#### [TASK DIRECTIONS]
Filter the data for "Expand" and copy matching lines.

* * * * * * *

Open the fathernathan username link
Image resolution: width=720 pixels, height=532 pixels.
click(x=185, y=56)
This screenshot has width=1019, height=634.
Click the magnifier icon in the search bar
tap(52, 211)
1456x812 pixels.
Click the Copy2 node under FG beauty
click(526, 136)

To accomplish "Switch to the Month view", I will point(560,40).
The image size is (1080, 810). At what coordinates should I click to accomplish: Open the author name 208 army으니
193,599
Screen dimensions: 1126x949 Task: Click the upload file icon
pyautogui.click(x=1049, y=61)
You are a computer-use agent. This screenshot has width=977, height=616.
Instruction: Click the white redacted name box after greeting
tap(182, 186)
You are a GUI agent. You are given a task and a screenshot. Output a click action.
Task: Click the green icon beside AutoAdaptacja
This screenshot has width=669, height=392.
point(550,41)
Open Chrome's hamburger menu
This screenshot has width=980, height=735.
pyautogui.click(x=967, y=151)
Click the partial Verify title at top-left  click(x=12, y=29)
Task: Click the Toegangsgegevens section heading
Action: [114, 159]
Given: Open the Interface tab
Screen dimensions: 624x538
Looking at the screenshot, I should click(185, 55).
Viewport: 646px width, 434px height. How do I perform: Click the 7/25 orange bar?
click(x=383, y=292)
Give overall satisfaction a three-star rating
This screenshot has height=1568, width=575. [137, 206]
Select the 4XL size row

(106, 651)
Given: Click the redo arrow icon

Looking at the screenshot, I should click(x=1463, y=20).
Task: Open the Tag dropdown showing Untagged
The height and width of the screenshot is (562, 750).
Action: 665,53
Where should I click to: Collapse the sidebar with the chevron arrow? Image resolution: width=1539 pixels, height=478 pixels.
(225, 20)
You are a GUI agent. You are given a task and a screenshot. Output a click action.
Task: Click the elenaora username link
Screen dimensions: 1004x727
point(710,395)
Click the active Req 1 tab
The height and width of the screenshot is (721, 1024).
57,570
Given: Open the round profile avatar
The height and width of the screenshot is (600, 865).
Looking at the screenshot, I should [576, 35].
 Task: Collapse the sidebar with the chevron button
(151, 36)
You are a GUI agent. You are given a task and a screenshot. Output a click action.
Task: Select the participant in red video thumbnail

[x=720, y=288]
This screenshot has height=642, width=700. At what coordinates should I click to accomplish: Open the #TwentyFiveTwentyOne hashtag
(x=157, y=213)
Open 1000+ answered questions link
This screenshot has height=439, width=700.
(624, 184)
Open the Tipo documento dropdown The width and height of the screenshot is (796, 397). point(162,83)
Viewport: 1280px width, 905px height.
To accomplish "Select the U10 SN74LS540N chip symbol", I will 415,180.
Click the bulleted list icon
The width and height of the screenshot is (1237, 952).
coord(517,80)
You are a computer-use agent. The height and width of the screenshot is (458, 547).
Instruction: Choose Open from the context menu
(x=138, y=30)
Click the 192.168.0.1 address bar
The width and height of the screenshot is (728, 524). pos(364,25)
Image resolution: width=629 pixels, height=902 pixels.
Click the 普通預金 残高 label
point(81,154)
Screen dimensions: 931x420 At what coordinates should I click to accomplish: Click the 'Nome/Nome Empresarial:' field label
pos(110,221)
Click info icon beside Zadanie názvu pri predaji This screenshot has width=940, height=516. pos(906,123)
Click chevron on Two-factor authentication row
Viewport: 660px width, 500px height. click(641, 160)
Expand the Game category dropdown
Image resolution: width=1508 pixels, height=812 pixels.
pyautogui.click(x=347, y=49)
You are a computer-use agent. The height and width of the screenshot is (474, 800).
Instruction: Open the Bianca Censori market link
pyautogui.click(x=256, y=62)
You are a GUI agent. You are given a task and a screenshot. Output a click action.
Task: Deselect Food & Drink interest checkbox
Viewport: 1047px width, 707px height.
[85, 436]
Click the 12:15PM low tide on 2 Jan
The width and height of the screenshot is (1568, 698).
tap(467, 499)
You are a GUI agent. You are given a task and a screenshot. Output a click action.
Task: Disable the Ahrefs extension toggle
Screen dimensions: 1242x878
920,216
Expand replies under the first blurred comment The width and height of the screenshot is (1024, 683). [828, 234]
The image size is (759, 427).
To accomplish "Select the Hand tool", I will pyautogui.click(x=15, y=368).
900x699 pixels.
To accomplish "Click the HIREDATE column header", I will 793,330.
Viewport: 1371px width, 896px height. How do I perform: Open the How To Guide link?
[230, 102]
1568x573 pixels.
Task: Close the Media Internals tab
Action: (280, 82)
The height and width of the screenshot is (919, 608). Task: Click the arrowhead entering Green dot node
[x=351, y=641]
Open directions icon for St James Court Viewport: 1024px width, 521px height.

* * * * * * *

#### [RESPONSE FOR THIS EXERCISE]
Expand the Game category dropdown
Expand replies under the first blurred comment The width and height of the screenshot is (1024, 683). [828, 234]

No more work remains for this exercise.